1.用于捕获和分离目标细胞的装置，其特征在于：

(a)用于盛装包含要分离的稀有目标细胞的样品溶液的样品容器；

(b)具有非粘附性套管的磁性部件；

(c)用于盛装回收溶液的回收容器；

(d)用于引起磁性部件(i)在容器之间，(ii)进入和离开容器，和(iii)在样品容器内在至少两个方向上的连续相对运动的致动器，以提供磁性部件和样品之间的连续相对运动；和

(e)用于当磁性部件在样品溶液中时产生穿过非粘附性套管的磁场，而当非粘附性套管在回收溶液中时基本上去除穿过非粘附性套管的磁场的机制。

2.权利要求1所述的装置，其中所述非粘附性套管包括磁性部件上的套管，并且用于基本上去除穿过非粘附性套管的磁场的机制包括将磁性部件从所述套管的至少一部分中移出。

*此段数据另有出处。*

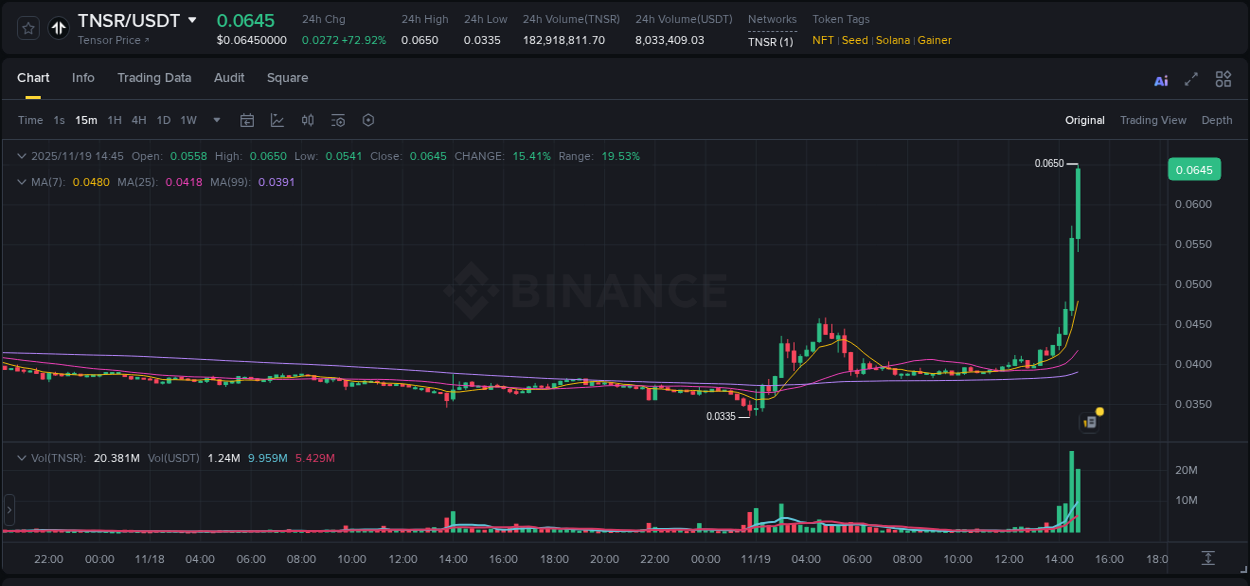Screen dimensions: 1250x586
Task: Select the 1H timeframe
Action: 115,120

3.权利要求1所述的装置，其中所述磁性部件包含电磁体，并且用于基本上去除穿过非粘附性套管的磁场的机制包括去磁化磁性部件。

4.用于从混合细胞群捕获和分离目标细胞的装置，其中所述目标细胞用磁响应性材料标记形成标记的目标细胞，所述装置的特征在于：

(a)具有尖端且另一端与致动器连接的磁性部件；

(b)在磁性部件和混合细胞群之间的套管以防止细胞与磁性部件直接接触，所述套管是非磁性的并且对于所述混合细胞群中的细胞是非粘附性的；

(c)所述套管可藉由致动器与磁性部件分离，所述致动器引起磁性部件和套管之间的运动，由此使磁性部件或多或少地移动到套管中；和

(d)所述致动器被这样构建并布置以在装置中引起(i)磁性部件和混合细胞群之间的相对搅拌运动，以使得磁性部件与混合细胞群中的大部分细胞接触，和(ii)引起磁性部件进入或移出容器的运动以从混合细胞群回收目标细胞。

5.权利要求4所述的装置，其中所述磁性部件为产生高磁场强度的直径至少为4mm的棒，并且所述棒具有用于产生高磁力梯度的渐缩的尖端。

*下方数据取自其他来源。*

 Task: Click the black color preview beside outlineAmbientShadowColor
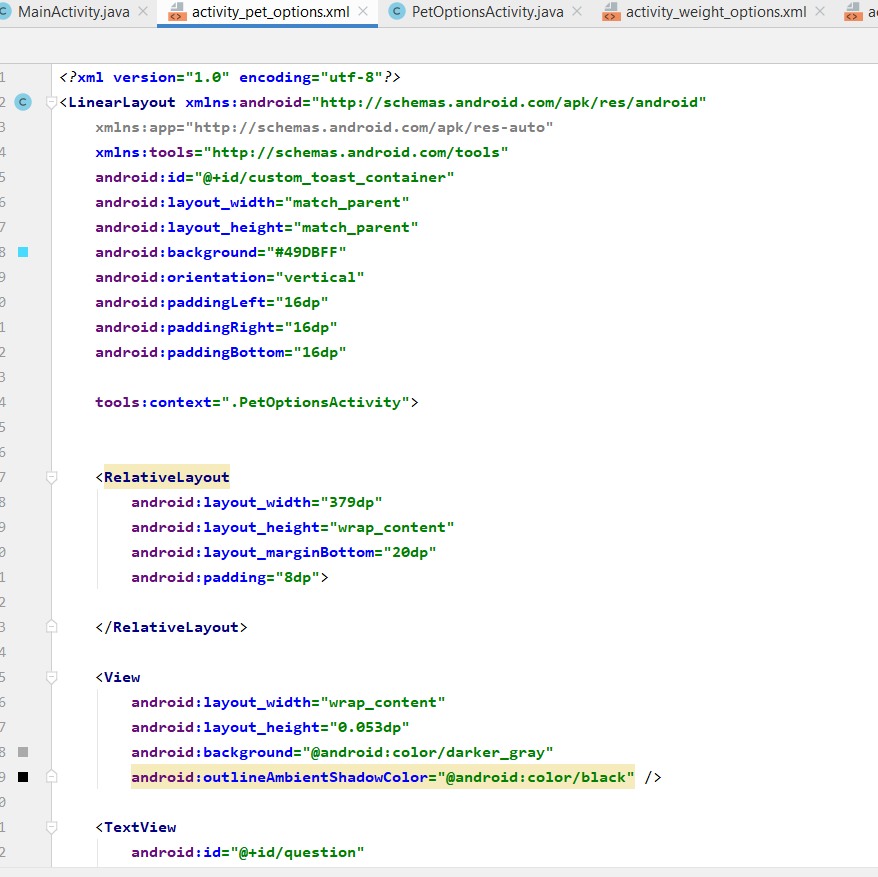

6.权利要求4所述的装置，其中所述磁性部件为产生高磁场强度的直径为1mm～10mm的棒，并且所述棒具有用于产生高磁力梯度的渐缩的尖端。

7.权利要求4所述的装置，其中所述磁性部件具有渐缩的尖端。

8.权利要求4所述的装置，其中所述磁性部件在尖端具有至少0.5特的场强。

9.权利要求8所述的装置，其中所述磁性部件为稀土磁体。

10.权利要求8所述的装置，其中所述磁性部件具有至少70磅的扯离强度。

11.权利要求8所述的装置，其中所述磁性部件具有0.2～1特的表面场强。

12.权利要求4所述的装置，其中所述致动器引起轨道运动使磁性部件与大部分细胞接触。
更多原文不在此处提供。